I have a dict
and a polars DataFrame
and want to map one column to the values of the dict:
import polars as pl
df = pl.DataFrame({
'label': ['AA', 'BB', 'AA', 'CC'],
'type': ['CASH', 'ITEM', 'CHECK', 'CHECK'],
})
mapping = {
'CASH': {'qty': 1, 'origin': 'E'},
'ITEM': {'qty': -9, 'origin': 'A'},
'CHECK': {'qty': 46, 'origin': 'A'},
}
df.with_columns(pl.col('type').replace_strict(mapping).alias('mapped'))
This outputs
shape: (4, 3)
┌───────┬───────┬───────────┐
│ label ┆ type ┆ mapped │
│ --- ┆ --- ┆ --- │
│ str ┆ str ┆ struct[2] │
╞═══════╪═══════╪═══════════╡
│ AA ┆ CASH ┆ {1,"E"} │
│ BB ┆ ITEM ┆ {-9,"A"} │
│ AA ┆ CHECK ┆ {46,"A"} │
│ CC ┆ CHECK ┆ {46,"A"} │
└───────┴───────┴───────────┘
The problem is, it only takes the values of the dict and entirely drops the keys.
So I tried using replace_strict(mapping, return_dtype=pl.Object)
, but this gives error
File site-packages\polars\lazyframe\frame.py:2026,
in LazyFrame.collect(self, type_coercion, predicate_pushdown, projection_pushdown,
simplify_expression, slice_pushdown, comm_subplan_elim,
comm_subexpr_elim, cluster_with_columns, no_optimization,
streaming, engine, background, _eager, **_kwargs)
2024 # Only for testing purposes
2025 callback = _kwargs.get("post_opt_callback", callback)
-> 2026 return wrap_df(ldf.collect(callback))

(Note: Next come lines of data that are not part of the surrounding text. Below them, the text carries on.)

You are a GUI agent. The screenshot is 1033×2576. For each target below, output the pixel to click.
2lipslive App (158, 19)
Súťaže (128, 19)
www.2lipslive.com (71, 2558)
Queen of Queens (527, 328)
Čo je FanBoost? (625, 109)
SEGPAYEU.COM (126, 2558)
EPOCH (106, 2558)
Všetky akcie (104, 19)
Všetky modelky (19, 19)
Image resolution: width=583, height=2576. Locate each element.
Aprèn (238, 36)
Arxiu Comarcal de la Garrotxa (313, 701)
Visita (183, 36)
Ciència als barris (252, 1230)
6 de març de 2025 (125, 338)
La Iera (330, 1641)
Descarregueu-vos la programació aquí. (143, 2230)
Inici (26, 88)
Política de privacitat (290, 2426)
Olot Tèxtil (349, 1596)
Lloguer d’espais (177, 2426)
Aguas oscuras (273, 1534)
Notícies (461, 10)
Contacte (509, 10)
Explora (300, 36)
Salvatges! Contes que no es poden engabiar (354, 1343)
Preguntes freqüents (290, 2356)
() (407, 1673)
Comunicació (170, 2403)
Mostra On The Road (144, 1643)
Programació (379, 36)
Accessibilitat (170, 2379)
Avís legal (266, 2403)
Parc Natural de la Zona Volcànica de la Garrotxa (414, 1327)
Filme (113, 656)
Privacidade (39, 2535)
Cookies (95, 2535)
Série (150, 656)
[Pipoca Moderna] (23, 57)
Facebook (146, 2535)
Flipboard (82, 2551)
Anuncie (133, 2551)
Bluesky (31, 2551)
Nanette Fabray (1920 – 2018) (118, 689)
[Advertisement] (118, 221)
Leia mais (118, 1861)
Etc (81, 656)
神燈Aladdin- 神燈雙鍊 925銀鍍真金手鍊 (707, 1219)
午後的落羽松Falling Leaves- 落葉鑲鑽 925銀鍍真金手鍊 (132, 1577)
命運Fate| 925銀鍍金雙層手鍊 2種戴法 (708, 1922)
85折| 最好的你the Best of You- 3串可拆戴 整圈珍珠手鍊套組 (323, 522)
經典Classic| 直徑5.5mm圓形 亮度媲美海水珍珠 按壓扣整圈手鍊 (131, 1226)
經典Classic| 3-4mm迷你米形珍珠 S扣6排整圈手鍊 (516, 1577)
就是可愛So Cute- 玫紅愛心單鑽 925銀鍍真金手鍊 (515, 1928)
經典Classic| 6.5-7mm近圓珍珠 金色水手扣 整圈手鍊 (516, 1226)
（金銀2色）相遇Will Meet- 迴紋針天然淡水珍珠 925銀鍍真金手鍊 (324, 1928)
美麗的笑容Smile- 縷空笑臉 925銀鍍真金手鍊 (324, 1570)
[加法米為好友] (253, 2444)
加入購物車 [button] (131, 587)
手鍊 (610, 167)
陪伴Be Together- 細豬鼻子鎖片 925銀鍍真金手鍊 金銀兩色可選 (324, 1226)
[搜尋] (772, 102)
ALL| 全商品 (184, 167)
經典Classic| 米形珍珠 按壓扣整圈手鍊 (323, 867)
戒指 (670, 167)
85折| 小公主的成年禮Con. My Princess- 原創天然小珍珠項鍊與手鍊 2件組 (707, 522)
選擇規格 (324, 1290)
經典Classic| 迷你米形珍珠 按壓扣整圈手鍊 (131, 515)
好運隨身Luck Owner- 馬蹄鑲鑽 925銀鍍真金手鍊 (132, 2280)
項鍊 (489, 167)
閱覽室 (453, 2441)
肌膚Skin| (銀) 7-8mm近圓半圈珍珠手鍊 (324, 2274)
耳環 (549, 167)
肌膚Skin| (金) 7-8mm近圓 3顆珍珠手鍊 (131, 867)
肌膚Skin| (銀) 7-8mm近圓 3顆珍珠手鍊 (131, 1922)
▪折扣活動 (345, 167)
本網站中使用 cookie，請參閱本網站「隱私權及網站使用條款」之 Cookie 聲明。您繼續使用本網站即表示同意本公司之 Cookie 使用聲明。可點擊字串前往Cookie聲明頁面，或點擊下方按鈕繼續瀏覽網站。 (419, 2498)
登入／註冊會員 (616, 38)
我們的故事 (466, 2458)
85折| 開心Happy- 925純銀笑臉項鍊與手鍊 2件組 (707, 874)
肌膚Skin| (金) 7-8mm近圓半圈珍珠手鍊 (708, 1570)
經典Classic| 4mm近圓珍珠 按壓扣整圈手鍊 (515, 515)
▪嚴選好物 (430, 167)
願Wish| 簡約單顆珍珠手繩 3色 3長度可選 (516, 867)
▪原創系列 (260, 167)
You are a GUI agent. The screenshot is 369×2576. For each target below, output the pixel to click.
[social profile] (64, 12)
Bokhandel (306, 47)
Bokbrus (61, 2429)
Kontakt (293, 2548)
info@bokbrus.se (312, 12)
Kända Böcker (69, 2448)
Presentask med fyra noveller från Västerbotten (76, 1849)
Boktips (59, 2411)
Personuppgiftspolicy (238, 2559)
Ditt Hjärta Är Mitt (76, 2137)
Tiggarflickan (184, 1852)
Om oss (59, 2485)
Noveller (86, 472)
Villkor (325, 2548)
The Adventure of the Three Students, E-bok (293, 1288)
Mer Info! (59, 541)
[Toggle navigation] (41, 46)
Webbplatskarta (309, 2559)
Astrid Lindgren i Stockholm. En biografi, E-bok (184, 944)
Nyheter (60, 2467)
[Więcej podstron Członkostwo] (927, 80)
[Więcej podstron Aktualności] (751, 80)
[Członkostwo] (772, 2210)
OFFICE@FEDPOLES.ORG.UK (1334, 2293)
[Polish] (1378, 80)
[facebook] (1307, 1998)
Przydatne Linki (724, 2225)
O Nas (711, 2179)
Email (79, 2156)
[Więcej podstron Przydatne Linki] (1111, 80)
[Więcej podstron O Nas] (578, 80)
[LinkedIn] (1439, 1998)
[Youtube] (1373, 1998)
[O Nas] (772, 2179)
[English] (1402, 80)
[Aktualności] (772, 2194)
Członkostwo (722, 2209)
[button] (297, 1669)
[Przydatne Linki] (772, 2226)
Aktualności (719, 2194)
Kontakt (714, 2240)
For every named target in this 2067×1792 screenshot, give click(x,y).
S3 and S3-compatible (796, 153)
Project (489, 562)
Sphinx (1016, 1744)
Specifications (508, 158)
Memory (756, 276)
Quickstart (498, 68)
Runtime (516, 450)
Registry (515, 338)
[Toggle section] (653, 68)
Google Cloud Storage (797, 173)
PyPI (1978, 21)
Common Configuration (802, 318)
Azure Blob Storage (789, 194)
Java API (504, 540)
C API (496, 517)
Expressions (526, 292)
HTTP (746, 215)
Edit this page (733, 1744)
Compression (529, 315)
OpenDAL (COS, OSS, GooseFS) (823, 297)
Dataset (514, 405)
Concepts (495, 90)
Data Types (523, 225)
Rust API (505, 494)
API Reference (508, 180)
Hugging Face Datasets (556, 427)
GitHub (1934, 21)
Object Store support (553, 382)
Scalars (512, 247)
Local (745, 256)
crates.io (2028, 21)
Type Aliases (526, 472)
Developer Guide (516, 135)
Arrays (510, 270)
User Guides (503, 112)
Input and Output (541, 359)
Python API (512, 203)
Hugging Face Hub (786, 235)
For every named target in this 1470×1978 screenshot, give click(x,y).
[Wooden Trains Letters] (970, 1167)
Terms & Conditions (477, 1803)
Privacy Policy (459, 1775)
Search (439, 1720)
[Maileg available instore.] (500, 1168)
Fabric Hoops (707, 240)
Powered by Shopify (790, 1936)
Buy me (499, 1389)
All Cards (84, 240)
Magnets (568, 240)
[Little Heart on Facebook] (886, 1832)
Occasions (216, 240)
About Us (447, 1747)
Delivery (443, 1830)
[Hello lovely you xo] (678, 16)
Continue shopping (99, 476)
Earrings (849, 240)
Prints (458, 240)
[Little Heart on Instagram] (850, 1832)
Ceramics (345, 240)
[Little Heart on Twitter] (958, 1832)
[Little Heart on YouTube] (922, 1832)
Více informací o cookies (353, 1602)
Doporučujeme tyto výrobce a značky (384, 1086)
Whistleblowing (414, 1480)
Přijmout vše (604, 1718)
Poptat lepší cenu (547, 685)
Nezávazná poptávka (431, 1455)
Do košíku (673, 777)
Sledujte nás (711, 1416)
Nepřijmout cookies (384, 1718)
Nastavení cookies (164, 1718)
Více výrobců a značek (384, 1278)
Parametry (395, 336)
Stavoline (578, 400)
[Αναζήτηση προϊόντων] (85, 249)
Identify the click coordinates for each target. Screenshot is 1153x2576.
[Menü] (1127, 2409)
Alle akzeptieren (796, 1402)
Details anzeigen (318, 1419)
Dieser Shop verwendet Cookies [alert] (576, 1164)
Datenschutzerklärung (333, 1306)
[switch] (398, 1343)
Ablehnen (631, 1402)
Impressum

InvalidOperationError: casting from Int64 to Unknown not supported
Ultimately, the output I am after is the table below. How do I achieve this?
shape: (4, 3)
┌───────┬───────┬─────────────────────────┐
│ label ┆ type ┆ mapped │
│ --- ┆ --- ┆ --- │
│ str ┆ str ┆ object │
╞═══════╪═══════╪═════════════════════════╡
│ AA ┆ CASH ┆ {"qty":1,"origin":"E"} │
│ BB ┆ ITEM ┆ {"qty":-9,"origin":"A"} │
│ AA ┆ CHECK ┆ {"qty":46,"origin":"A"} │
│ CC ┆ CHECK ┆ {"qty":46,"origin":"A"} │
└───────┴───────┴─────────────────────────┘
I am using polars==1.3.0
Just to be clear, polars doesn't drop the keys, it just implicitly converts python dictionaries to Struct
You can easily check it by using, for example, unnest()
:
res = df.with_columns(pl.col('type').replace_strict(mapping).alias('mapped'))
┌───────┬───────┬───────────┐
│ label ┆ type ┆ mapped │
│ --- ┆ --- ┆ --- │
│ str ┆ str ┆ struct[2] │
╞═══════╪═══════╪═══════════╡
│ AA ┆ CASH ┆ {1,"E"} │
│ BB ┆ ITEM ┆ {-9,"A"} │
│ AA ┆ CHECK ┆ {46,"A"} │
│ CC ┆ CHECK ┆ {46,"A"} │
└───────┴───────┴───────────┘
res.unnest('mapped')
┌───────┬───────┬─────┬────────┐
│ label ┆ type ┆ qty ┆ origin │
│ --- ┆ --- ┆ --- ┆ --- │
│ str ┆ str ┆ i64 ┆ str │
╞═══════╪═══════╪═════╪════════╡
│ AA ┆ CASH ┆ 1 ┆ E │
│ BB ┆ ITEM ┆ -9 ┆ A │
│ AA ┆ CHECK ┆ 46 ┆ A │
│ CC ┆ CHECK ┆ 46 ┆ A │
└───────┴───────┴─────┴────────┘
All the key names are there, you just don't see it in the text representation. So question is - do you actually need data in the column to be python dictionaries? It'd be much easier to work with native polars struct.